**Assignment**
Copy out the data that follows exactly, leaving out no line.

▼

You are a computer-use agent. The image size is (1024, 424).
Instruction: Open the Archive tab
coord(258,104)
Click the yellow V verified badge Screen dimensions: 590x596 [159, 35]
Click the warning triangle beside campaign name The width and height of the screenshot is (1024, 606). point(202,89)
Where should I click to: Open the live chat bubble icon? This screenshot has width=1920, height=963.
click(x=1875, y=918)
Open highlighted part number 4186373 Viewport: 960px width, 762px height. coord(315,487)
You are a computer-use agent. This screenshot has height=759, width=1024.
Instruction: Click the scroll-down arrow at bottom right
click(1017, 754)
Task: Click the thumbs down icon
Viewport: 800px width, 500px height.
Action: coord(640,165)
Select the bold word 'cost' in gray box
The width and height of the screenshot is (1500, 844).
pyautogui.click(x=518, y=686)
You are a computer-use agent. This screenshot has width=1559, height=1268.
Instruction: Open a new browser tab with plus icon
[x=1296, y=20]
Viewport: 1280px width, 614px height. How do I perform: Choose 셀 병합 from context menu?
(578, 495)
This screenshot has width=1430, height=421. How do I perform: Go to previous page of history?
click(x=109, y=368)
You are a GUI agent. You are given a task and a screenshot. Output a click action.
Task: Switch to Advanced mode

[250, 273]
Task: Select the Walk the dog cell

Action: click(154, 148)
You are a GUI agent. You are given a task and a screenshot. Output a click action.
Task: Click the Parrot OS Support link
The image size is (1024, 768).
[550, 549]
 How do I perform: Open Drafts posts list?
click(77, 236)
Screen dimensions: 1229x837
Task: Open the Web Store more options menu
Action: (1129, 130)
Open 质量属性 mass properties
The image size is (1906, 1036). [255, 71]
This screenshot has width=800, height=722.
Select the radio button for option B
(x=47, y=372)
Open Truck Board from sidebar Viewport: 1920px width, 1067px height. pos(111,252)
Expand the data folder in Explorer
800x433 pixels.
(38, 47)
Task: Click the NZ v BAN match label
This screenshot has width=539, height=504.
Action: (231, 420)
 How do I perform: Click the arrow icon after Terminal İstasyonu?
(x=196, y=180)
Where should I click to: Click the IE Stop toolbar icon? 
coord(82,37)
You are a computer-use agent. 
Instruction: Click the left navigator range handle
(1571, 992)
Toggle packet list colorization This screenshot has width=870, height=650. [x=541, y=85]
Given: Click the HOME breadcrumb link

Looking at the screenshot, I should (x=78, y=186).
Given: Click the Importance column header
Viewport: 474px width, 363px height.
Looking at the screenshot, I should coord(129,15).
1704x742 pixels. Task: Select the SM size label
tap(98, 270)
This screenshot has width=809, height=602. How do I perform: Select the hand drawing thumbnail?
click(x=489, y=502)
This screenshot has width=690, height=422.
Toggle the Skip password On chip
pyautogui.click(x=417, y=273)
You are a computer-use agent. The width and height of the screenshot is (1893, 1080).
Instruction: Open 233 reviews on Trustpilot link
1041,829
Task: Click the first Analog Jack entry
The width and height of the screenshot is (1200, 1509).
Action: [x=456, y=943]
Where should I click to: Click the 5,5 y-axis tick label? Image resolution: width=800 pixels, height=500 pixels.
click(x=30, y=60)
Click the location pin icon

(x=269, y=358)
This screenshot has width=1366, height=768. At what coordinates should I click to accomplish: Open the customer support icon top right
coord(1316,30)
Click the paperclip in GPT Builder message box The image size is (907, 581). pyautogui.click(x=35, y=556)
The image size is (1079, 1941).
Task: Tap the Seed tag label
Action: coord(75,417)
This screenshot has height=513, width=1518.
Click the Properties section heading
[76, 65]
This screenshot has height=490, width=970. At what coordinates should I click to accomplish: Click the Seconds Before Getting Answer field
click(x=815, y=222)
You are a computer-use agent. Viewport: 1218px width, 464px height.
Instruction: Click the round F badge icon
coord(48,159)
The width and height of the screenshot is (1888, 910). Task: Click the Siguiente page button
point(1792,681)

▲

**Exercise result**
You are a computer-use agent. The image size is (1024, 424).
Instruction: Open the Archive tab
coord(258,104)
Click the yellow V verified badge Screen dimensions: 590x596 [159, 35]
Click the warning triangle beside campaign name The width and height of the screenshot is (1024, 606). point(202,89)
Where should I click to: Open the live chat bubble icon? This screenshot has width=1920, height=963.
click(x=1875, y=918)
Open highlighted part number 4186373 Viewport: 960px width, 762px height. coord(315,487)
You are a computer-use agent. This screenshot has height=759, width=1024.
Instruction: Click the scroll-down arrow at bottom right
click(1017, 754)
Task: Click the thumbs down icon
Viewport: 800px width, 500px height.
Action: coord(640,165)
Select the bold word 'cost' in gray box
The width and height of the screenshot is (1500, 844).
pyautogui.click(x=518, y=686)
You are a computer-use agent. This screenshot has width=1559, height=1268.
Instruction: Open a new browser tab with plus icon
[x=1296, y=20]
Viewport: 1280px width, 614px height. How do I perform: Choose 셀 병합 from context menu?
(578, 495)
This screenshot has width=1430, height=421. How do I perform: Go to previous page of history?
click(x=109, y=368)
You are a GUI agent. You are given a task and a screenshot. Output a click action.
Task: Switch to Advanced mode

[250, 273]
Task: Select the Walk the dog cell

Action: click(154, 148)
You are a GUI agent. You are given a task and a screenshot. Output a click action.
Task: Click the Parrot OS Support link
The image size is (1024, 768).
[550, 549]
 How do I perform: Open Drafts posts list?
click(77, 236)
Screen dimensions: 1229x837
Task: Open the Web Store more options menu
Action: (1129, 130)
Open 质量属性 mass properties
The image size is (1906, 1036). [255, 71]
This screenshot has width=800, height=722.
Select the radio button for option B
(x=47, y=372)
Open Truck Board from sidebar Viewport: 1920px width, 1067px height. pos(111,252)
Expand the data folder in Explorer
800x433 pixels.
(38, 47)
Task: Click the NZ v BAN match label
This screenshot has width=539, height=504.
Action: (231, 420)
 How do I perform: Click the arrow icon after Terminal İstasyonu?
(x=196, y=180)
Where should I click to: Click the IE Stop toolbar icon? 
coord(82,37)
You are a computer-use agent. 
Instruction: Click the left navigator range handle
(1571, 992)
Toggle packet list colorization This screenshot has width=870, height=650. [x=541, y=85]
Given: Click the HOME breadcrumb link

Looking at the screenshot, I should (x=78, y=186).
Given: Click the Importance column header
Viewport: 474px width, 363px height.
Looking at the screenshot, I should coord(129,15).
1704x742 pixels. Task: Select the SM size label
tap(98, 270)
This screenshot has width=809, height=602. How do I perform: Select the hand drawing thumbnail?
click(x=489, y=502)
This screenshot has width=690, height=422.
Toggle the Skip password On chip
pyautogui.click(x=417, y=273)
You are a computer-use agent. The width and height of the screenshot is (1893, 1080).
Instruction: Open 233 reviews on Trustpilot link
1041,829
Task: Click the first Analog Jack entry
The width and height of the screenshot is (1200, 1509).
Action: [x=456, y=943]
Where should I click to: Click the 5,5 y-axis tick label? Image resolution: width=800 pixels, height=500 pixels.
click(x=30, y=60)
Click the location pin icon

(x=269, y=358)
This screenshot has width=1366, height=768. At what coordinates should I click to accomplish: Open the customer support icon top right
coord(1316,30)
Click the paperclip in GPT Builder message box The image size is (907, 581). pyautogui.click(x=35, y=556)
The image size is (1079, 1941).
Task: Tap the Seed tag label
Action: coord(75,417)
This screenshot has height=513, width=1518.
Click the Properties section heading
[76, 65]
This screenshot has height=490, width=970. At what coordinates should I click to accomplish: Click the Seconds Before Getting Answer field
click(x=815, y=222)
You are a computer-use agent. Viewport: 1218px width, 464px height.
Instruction: Click the round F badge icon
coord(48,159)
The width and height of the screenshot is (1888, 910). Task: Click the Siguiente page button
point(1792,681)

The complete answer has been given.